The defendant asserts that the trial court gave undue emphasis to the prosecution's theory of the case. We disagree. The court detailed the theory of *541 both sides and did not unduly emphasize the prosecution's side. Again, counsel made no request for instructions and no objections to the instructions that were given. GCR 1963, 516.2. Appellate courts review instructions as a whole rather than in small excerpts. We find that the charges here were fair to both sides and do not disclose any impropriety. People v Peace, 48 Mich. App. 79; 210 NW2d 116 (1973),lv den, 391 Mich. 786 (1974).

The defendant's final contention is that the trial court erred by affirmatively excluding the consideration of lesser included offenses. The instruction in question reads:

"There are only two possible verdicts in this case. One is that the defendant, Harold Allen, is guilty of the crime charged, rape. Or, the defendant, Harold Allen, is not guilty of the crime of rape."
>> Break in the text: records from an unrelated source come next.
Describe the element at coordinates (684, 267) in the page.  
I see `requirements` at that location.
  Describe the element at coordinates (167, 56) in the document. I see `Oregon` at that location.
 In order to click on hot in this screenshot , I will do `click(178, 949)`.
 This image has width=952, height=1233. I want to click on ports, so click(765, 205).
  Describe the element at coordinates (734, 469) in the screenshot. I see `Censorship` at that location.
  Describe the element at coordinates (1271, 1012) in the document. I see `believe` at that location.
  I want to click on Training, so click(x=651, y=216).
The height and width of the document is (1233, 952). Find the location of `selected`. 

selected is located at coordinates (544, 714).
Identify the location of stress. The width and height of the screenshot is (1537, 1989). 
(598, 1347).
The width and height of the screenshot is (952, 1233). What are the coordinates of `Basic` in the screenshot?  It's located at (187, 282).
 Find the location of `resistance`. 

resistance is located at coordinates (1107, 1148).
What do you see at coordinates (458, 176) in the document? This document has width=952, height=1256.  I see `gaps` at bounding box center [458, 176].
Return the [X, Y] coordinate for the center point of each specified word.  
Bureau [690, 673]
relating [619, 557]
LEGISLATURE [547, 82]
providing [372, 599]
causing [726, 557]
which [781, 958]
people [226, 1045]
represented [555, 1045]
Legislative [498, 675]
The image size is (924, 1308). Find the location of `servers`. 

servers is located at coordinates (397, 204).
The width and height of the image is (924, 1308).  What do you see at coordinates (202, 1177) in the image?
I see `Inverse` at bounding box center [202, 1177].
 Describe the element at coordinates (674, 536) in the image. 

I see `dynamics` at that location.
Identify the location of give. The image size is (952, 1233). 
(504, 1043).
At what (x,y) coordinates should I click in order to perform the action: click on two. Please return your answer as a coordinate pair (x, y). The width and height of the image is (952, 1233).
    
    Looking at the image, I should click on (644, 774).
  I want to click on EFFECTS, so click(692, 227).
As would be expected heavy reliance is placed upon People v Lemmons, 384 Mich. 1; 178 NW2d 496 (1970). The application of the rule promulgated there has been interpreted in People v Membres, 34 Mich. App. 224, 232; 191 NW2d 66, 69 (1971), lv den, 386 Mich. 790 (1972), as follows:

"We therefore hold that Lemmons requires a reversal only where: (1) there is no request for an instruction on lesser offenses; (2) there is evidence on the record to support a conviction on a lesser offense so that, if requested, it would have been error to refuse to instruct on it; and, (3) the court affirmatively excludes the jury from considering lesser offenses."

When these guidelines are applied to the facts of this case it does not appear that Lemmons applies. See also People v King, 51 Mich. App. 788; 216 NW2d 76 (1974).

Affirmed.

NOTES

[*] Former circuit judge sitting on the Court of Appeals by assignment pursuant to Const 1963, art 6, § 23 as amended in 1968.